In determining what business operations fall under the "farm" designation, the agency said in a constituent update, "In general, businesses that only perform activities within the 'farm' definition are not subject to the FSMA Preventive Controls for Human Food or Animal Food rules. Instead, when their activities involve covered produce, farms may be subject to the FSMA Produce Safety rule.
"Facilities conducting activities that are outside the farm definition generally need to register with the FDA as food facilities (unless other exemption(s) apply, such as the exemptions for retail food establishments and restaurants) and may be subject to the FSMA Preventive Controls for Human Food or Animal Food rule. Farms, including those subject to the Produce Safety rule, are not required to register with the FDA as food facilities."
The FSMA was enacted in 2011.
Aug 23 FDA update
Aug 24 FDA update
Aug 23 FDA statement "Compliance date extensions and clarifications for FSMA final rules"
India may have double the number of TB cases estimated
A study published yesterday in The Lancet Infectious Diseases suggests the number of tuberculosis (TB) cases in India could be drastically underreported —potentially two to three times higher than current estimates.
Researchers looked at data from TB drug sales to gain a more accurate picture of TB cases in India. Many Indians choose to use private doctors, and not the public healthcare system, to treat TB; private doctors often fail to report cases of the bacterial infection to health officials.
The researchers found evidence that there was possibly more than 2.2 million TB cases treated by private doctors in 2014, at least 1.9 million in the private sector and an additional 1.4 million cases managed by public health officials.
"On any given day, this translates on average to 1.46 million people being on tuberculosis treatment, more than 12% of the country's population," the authors wrote.

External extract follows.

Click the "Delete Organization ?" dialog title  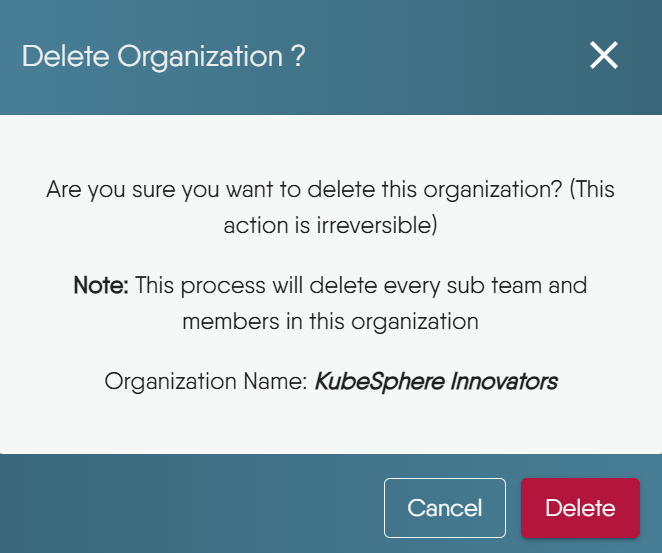coord(163,56)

Besides an increased burden of disease, the authors of the study said antibiotics used to treat TB are a significant out-of-pocket expense for patients. "Our estimates imply that in 2014, over $59 million was spent in out-of-pocket expenditure on first-line tuberculosis drugs alone," the authors wrote.
According to a press release today from Imperial College London, India has the highest number of TB cases in the world, accounting for at least 25% of all cases worldwide.
Aug 24 Lancet Infect Dis study
Aug 25 Imperial College London release
Study: Benefits of rotavirus vaccine outweigh risk of intussusception
A study yesterday in Pediatrics looked to see if rotavirus vaccines led to increased instances of intussusception, the dangerous telescoping of the intestines, among infants. While there was some evidence of increased risk among very young infants, the authors concluded that the benefits of the rotavirus vaccine outweighed the risk of this rare side effect.
The first rotavirus vaccine, RotaShield, introduced in 1999 caused an increased risk of intussusception. That vaccine was discontinued, and in 2006 two new vaccines were introduced.
Researchers conducted a retrospective analysis of intussusception hospitalizations between 2000 and 2013, comparing rates of hospitalizations before and after the 2006 introduction of RotaTeq and Rotarix vaccines. Among children 8 to 11 weeks of age, there were increased rates of intussusception from 2007 through 2013 compared with the pre-vaccine baseline. The increased rate was an estimated 7 to 26 additional cases of intussusception annually.
But among all children less than 12 months of age, there was no overall increased risk of intussusception.
"[G]iven the magnitude of the declines in rotavirus disease compared with the small increased risk of intussusception, the public health benefits of rotavirus vaccination far exceed the increased risk of intussusception," the authors wrote.